1.1.2. Challenge of supervised learning
How does supervised learning work? In other words, how can we learn to predict? Let’s break down this process step by step.
Data Collection: We start with a collection of n training examples. Each x_i is a multi-dimensional vector encompassing various features, and y_i is either a numerical value for regression problems or a class label for classification problems.
Model Building: Our objective is to create a model f that encapsulates the relationship between the input features x and the corresponding output y. This model is parametrized by w. The primary goal is to learn the optimal values of w from our training data.
Objective Function: But how do we determine the optimal w? We formulate an objective function F(w) that quantifies the discrepancies between our predictions and the actual outcomes. For regression, the mean squared error (MSE) is commonly used. It quantifies the squared difference between the observed y and the prediction f(x). For classification, we can use the zero-one loss (1 if the prediction is correct, 0 otherwise) or the log loss when f(x) represents probabilities.
Optimization: The task at hand now involves finding the optimal w that minimize our objective function F(w). In simple cases, like linear regression, this minimization might have a closed-form solution. Logistic regression, a more complex case, is solved by an iterative algorithm, which is shown to converge to the optimal solution. If the loss function lacks a gradient, surrogate functions can be employed. While gradient descent may find local minima, it works out well in practice.

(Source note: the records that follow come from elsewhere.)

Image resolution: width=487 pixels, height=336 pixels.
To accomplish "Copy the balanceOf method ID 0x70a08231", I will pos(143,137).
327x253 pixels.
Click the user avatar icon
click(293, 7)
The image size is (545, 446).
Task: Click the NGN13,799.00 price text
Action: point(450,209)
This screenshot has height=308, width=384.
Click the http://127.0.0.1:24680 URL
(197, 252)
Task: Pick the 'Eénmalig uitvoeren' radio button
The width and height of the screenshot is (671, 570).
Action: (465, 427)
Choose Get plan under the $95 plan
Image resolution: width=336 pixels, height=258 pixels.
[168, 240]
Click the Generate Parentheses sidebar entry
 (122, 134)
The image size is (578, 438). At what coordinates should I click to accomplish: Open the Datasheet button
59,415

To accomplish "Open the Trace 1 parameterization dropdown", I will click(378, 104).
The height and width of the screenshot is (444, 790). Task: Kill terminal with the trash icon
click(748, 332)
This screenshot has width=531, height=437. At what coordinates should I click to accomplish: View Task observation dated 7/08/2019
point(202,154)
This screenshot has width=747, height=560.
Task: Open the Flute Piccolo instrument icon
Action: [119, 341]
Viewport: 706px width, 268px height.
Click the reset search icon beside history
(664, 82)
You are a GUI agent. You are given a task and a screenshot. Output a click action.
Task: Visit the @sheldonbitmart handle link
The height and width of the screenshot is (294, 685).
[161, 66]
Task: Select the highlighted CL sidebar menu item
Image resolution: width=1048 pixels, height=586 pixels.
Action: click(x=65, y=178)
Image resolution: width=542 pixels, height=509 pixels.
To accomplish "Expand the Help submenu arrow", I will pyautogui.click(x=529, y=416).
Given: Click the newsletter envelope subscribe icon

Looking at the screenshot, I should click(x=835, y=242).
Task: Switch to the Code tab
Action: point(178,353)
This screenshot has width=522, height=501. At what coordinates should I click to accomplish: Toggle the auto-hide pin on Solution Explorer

Up to this point, supervised learning seems straightforward. So, why is it difficult?
While we’ve approached learning as an optimization problem based on minimizing training error, our ultimate goal is to minimize error on unseen, future data – the test data. And here’s where the conundrum lies.
The primary concern in supervised learning is that the training error (how well the model fits the training data) often underestimates the test error (how well the model generalizes to new data). By solely focusing on minimizing the training error, one might achieve a near-zero error rate for the training data but find that the model performs poorly on the test data. This phenomenon is well-known as “overfitting.” Essentially, the model has become too attuned to the noise in the training data, leading to poor generalization to the test data.
Subtle Differences Between Learning and Optimization
While optimization plays a crucial role in the learning process, it is essential to distinguish between learning and optimization. Central to this is our characterization of the objective function. Rather than denoting it simply as \(F(w)\), it’s more apt to represent it as \(F_n(w)\). The importance of this distinction lies in the fact that \(F_n(w)\) is a metric we get from a random training sample of size n. As the sample size grows, the average loss \(F_n(w)/n\) converges to the expected loss over an infinite number of samples. This expected loss is the genuine objective function we aim to minimize.
The fact that \(F_n(w)\) is merely an approximation of the true objective function is pivotal. In many situations, it might not be necessary, or even advisable, to push for a stringent optimization of \(F_n(w)\). This is particularly evident when we observe that sometimes suboptimal solutions, like those yielded by gradient descent, can still deliver good results.